Face aux effets du changement climatique, les producteurs agricoles ne peuvent plus continuer à travailler exactement comme par le passé. Pour Alexandre Pitassa, chef division de l’agriculture durable et de la protection de l’environnement à l’ONG Centre d’Action pour le Développement Rural (CADR), l’évolution du climat impose une transformation des pratiques agricoles.
« Quand la musique change, la danse aussi doit changer », résume-t-il. Selon lui, les conditions dans lesquelles les agriculteurs produisaient il y a 10, 15 ou 20 ans ne sont plus les mêmes aujourd’hui. La pluviométrie évolue, les sols se dégradent et l’accès aux terres agricoles devient de plus en plus complexe.
Dans ce contexte, le producteur doit apprendre à s’adapter et surtout à éviter de reproduire systématiquement les mêmes pratiques. Le recours aux engrais de synthèse ou aux semences hybrides ne peut, à lui seul, résoudre les difficultés auxquelles l’agriculture est confrontée.
Alexandre Pitassa encourage ainsi les producteurs à s’intéresser davantage à l’agroécologie. Il estime que, même lorsque l’abandon total des intrants de synthèse n’est pas immédiatement possible, leur combinaison avec des intrants organiques peut constituer une première étape.
« À défaut d’adopter de façon systématique l’agroécologie, les gens peuvent au moins combiner les deux pour commencer », conseille-t-il, insistant sur l’importance de préserver la vie et la fertilité des sols.
Pour le responsable de l’ONG CADR, l’agroécologie a déjà démontré son potentiel. Mais sa réussite nécessite des moyens et un accompagnement adaptés. Les producteurs ne peuvent pas être invités à changer leurs pratiques sans bénéficier des ressources et de la main-d’œuvre nécessaires pour réussir cette transition.
L’adaptation passe également par une meilleure utilisation des données météorologiques. Les producteurs doivent désormais tenir compte des informations climatiques pour planifier leurs activités agricoles et mieux anticiper les aléas.
Le travail collectif est également présenté comme une réponse importante. En se regroupant, les agriculteurs peuvent mutualiser leurs efforts, s’entraider et exploiter de plus grandes superficies tout en réduisant certaines contraintes liées à la production individuelle.
Autre enjeu : la santé des producteurs. Certaines pratiques agricoles, notamment l’utilisation de produits chimiques, peuvent exposer les agriculteurs à des problèmes de santé. Or, ceux-ci ne disposent pas toujours des moyens nécessaires pour prendre en charge les conséquences de ces risques.
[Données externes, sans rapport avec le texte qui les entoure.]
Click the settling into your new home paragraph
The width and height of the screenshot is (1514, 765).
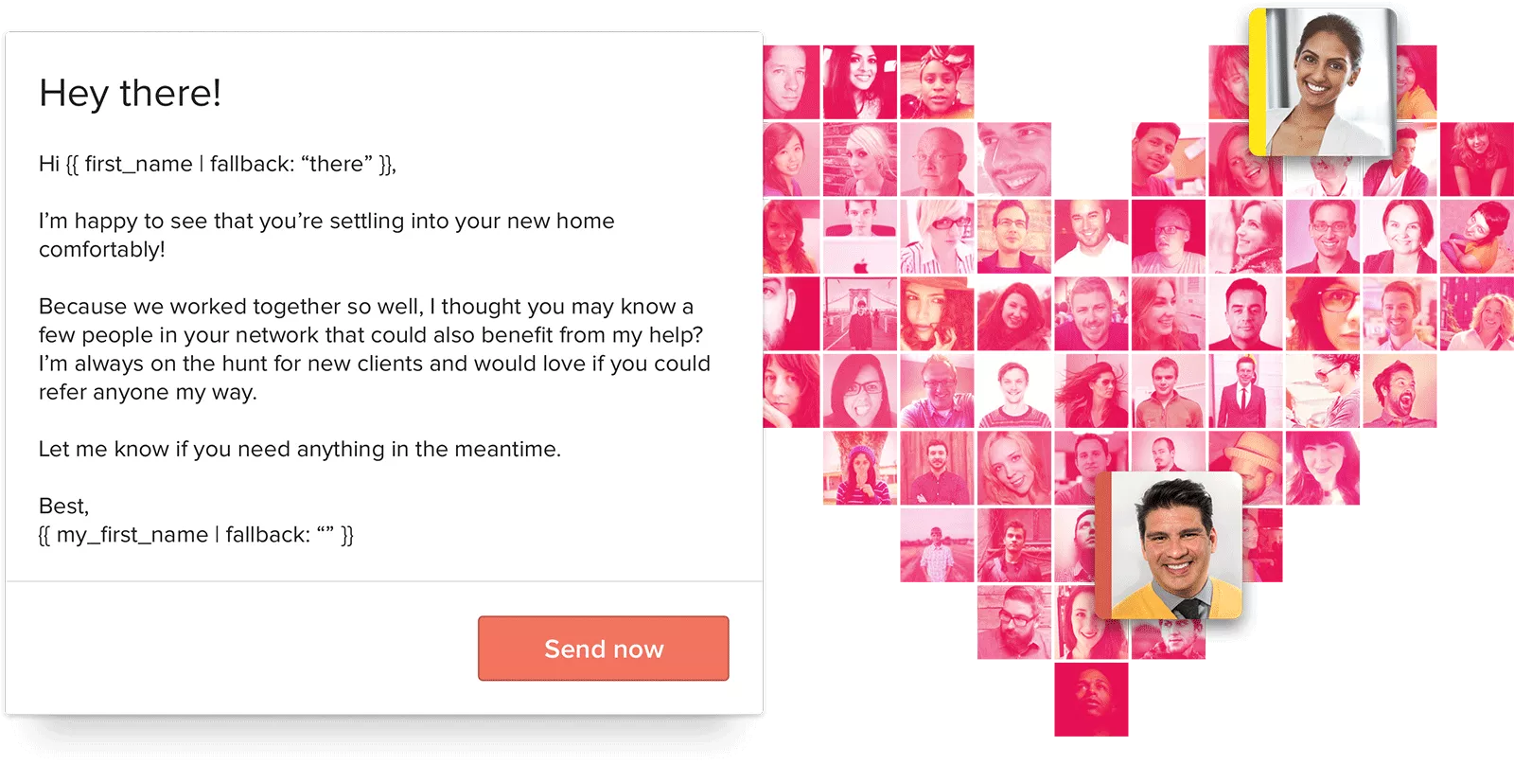click(326, 235)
Pour Alexandre Pitassa, l’adaptation n’est donc plus une option. « Soit on s’adapte, soit on meurt », affirme-t-il, appelant à un véritable changement de mentalité dans le monde agricole.
Alors que les pouvoirs publics commencent à promouvoir davantage les pratiques et les aides agroécologiques, le défi consiste désormais à accompagner concrètement les producteurs pour qu’ils puissent produire autrement, préserver leurs sols et mieux résister aux effets du changement climatique.